§ Task directions:
Put the entries from the line containing "Where should I click to: Click the text" through the line containing "coord(624,402)", both included, into a Markdown table with the columns Row and Line. Give each non-blank line its own numbered row.

▽

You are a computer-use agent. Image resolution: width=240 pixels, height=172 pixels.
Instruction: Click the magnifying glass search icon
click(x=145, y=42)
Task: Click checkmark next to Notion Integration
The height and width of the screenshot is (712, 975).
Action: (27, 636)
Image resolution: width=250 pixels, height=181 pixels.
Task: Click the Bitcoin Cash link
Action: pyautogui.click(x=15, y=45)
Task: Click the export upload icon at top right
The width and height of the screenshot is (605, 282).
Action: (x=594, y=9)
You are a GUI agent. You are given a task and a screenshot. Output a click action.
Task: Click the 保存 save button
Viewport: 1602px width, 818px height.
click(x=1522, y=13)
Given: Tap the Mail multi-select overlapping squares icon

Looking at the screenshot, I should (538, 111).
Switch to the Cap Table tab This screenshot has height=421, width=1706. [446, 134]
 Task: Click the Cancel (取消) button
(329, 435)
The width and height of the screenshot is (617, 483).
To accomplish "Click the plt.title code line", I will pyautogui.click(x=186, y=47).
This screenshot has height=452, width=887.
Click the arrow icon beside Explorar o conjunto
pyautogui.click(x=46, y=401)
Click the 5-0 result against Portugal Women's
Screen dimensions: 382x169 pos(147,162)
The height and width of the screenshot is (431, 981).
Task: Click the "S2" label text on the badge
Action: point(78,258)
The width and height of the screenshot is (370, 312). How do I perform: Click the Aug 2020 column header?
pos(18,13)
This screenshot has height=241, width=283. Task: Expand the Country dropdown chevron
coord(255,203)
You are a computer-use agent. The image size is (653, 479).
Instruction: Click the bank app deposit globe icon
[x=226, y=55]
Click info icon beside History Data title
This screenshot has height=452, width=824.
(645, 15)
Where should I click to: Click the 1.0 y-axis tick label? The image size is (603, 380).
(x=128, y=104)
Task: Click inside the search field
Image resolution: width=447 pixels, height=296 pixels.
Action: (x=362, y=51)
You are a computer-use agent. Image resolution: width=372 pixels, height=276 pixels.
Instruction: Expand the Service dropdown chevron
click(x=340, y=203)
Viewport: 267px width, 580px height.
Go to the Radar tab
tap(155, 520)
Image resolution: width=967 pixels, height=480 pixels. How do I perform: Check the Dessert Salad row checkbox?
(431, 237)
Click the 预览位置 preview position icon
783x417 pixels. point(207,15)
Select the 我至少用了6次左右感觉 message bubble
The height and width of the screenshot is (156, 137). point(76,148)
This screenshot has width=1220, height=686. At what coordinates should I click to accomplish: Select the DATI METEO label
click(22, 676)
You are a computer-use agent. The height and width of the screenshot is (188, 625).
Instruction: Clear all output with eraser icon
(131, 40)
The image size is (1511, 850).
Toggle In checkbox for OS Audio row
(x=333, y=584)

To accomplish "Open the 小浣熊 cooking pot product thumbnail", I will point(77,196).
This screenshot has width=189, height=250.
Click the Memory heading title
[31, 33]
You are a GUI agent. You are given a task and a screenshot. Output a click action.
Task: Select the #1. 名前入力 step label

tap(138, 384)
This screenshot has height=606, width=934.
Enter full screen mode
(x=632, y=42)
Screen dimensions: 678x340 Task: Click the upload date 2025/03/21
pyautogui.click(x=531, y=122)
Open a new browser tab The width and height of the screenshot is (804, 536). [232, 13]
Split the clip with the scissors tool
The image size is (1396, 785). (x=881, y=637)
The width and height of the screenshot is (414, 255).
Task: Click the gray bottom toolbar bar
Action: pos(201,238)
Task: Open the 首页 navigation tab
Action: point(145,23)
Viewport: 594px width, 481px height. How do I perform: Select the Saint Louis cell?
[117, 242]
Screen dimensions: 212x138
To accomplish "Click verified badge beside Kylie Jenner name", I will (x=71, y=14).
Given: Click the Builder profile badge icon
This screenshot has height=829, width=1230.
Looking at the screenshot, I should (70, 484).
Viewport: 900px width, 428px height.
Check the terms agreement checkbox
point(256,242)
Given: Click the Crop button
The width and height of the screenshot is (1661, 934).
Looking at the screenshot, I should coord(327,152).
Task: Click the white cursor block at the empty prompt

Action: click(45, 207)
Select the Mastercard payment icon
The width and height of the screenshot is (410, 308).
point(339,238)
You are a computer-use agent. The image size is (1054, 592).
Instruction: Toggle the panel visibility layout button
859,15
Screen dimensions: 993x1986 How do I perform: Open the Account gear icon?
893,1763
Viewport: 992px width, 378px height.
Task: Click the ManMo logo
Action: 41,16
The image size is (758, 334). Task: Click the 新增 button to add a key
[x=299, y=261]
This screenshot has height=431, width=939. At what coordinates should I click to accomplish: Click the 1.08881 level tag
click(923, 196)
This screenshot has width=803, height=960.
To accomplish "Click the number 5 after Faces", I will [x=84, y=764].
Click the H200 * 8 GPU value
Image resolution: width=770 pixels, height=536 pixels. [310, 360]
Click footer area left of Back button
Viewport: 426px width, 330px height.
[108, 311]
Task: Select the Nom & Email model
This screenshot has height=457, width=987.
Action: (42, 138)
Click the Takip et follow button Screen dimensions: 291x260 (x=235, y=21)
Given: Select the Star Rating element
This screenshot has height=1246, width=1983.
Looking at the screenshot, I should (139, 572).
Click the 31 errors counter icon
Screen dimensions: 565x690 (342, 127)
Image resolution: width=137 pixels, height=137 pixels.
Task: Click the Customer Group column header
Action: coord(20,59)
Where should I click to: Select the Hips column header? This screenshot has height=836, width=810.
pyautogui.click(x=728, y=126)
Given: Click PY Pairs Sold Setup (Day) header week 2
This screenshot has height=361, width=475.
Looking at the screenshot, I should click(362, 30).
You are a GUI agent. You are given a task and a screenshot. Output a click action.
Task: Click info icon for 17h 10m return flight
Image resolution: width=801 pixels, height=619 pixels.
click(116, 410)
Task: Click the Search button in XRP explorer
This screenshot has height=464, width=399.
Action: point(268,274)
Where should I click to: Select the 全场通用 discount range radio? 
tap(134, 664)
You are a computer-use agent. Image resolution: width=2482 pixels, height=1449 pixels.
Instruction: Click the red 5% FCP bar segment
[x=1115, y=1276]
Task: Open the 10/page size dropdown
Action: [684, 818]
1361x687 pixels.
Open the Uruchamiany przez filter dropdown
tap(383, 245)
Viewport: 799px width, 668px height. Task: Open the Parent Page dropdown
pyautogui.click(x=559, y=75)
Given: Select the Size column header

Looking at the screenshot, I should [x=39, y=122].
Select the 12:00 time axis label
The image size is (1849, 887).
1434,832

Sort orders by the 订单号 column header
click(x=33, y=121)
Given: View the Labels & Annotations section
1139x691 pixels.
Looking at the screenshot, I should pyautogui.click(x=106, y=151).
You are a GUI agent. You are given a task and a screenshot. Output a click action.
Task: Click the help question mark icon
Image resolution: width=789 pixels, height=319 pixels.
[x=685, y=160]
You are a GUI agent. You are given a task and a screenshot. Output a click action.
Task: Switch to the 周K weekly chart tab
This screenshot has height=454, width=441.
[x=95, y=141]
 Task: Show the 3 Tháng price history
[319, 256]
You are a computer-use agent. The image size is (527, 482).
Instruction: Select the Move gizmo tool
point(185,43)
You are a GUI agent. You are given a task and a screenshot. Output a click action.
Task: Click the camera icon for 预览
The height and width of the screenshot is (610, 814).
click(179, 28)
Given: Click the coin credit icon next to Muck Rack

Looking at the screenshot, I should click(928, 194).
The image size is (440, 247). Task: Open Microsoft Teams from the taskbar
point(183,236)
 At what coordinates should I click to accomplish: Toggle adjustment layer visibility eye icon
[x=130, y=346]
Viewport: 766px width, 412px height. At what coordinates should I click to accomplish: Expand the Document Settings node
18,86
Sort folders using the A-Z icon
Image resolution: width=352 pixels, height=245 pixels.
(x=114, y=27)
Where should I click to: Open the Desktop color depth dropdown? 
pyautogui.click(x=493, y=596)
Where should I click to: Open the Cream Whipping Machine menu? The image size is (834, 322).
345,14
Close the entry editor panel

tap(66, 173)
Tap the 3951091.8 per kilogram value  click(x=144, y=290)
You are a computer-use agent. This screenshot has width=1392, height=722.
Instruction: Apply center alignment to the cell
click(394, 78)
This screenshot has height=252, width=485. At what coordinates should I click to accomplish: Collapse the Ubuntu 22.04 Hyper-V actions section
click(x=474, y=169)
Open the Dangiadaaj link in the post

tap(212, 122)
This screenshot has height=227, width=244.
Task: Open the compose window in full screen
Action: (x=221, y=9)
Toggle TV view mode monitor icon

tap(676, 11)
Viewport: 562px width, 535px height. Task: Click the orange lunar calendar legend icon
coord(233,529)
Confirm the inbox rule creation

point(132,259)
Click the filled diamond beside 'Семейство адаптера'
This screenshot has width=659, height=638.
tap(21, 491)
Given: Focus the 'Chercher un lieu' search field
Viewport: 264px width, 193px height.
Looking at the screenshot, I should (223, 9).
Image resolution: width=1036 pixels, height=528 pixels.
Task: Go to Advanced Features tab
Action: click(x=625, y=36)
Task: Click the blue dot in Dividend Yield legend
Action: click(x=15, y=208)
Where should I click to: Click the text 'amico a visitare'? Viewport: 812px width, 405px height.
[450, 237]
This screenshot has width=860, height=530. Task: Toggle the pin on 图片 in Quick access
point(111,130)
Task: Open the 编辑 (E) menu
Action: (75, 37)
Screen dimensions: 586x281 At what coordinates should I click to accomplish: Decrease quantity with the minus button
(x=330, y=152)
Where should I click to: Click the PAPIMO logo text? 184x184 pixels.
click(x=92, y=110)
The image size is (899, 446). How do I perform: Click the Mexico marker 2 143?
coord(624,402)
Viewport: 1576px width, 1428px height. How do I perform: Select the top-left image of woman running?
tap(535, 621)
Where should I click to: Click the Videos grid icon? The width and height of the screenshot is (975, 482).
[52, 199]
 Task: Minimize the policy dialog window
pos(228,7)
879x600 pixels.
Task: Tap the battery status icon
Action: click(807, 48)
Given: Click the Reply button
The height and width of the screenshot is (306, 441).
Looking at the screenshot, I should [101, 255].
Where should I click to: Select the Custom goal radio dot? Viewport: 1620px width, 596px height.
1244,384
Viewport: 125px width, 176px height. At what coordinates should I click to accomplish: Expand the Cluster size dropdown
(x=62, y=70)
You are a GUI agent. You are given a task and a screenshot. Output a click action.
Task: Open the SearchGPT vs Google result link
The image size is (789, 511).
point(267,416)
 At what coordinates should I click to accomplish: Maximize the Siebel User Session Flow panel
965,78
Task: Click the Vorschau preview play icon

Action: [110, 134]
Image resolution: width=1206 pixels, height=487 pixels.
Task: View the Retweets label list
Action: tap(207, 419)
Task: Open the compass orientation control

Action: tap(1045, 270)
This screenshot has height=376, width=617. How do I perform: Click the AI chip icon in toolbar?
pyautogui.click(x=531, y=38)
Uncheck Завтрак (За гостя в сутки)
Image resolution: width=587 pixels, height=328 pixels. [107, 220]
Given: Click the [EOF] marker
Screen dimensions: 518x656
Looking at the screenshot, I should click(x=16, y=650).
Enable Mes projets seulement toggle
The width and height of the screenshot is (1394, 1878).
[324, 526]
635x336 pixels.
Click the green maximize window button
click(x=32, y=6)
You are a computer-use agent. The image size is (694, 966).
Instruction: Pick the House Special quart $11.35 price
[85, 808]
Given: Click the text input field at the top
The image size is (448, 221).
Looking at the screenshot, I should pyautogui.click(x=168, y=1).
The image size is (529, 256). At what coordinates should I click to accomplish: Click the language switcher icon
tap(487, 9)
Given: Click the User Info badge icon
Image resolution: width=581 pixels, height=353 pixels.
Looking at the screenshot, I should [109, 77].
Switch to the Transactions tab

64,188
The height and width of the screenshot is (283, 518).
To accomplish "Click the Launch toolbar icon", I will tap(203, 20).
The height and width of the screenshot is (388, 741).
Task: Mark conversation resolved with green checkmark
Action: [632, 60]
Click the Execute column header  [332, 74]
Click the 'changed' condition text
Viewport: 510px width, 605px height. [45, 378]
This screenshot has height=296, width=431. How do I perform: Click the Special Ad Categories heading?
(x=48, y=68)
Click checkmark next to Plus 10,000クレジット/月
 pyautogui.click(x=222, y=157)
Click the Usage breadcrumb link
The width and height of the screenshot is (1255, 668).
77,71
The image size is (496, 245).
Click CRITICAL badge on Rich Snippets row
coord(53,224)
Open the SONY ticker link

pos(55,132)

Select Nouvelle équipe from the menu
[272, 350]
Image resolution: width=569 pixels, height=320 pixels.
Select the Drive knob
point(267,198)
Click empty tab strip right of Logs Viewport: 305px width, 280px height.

△

§ Exercise result:
| Row | Line |
|---|---|
| 1 | Where should I click to: Click the text 'amico a visitare'? Viewport: 812px width, 405px height. |
| 2 | [450, 237] |
| 3 | This screenshot has width=860, height=530. Task: Toggle the pin on 图片 in Quick access |
| 4 | point(111,130) |
| 5 | Task: Open the 编辑 (E) menu |
| 6 | Action: (75, 37) |
| 7 | Screen dimensions: 586x281 At what coordinates should I click to accomplish: Decrease quantity with the minus button |
| 8 | (x=330, y=152) |
| 9 | Where should I click to: Click the PAPIMO logo text? 184x184 pixels. |
| 10 | click(x=92, y=110) |
| 11 | The image size is (899, 446). How do I perform: Click the Mexico marker 2 143? |
| 12 | coord(624,402) |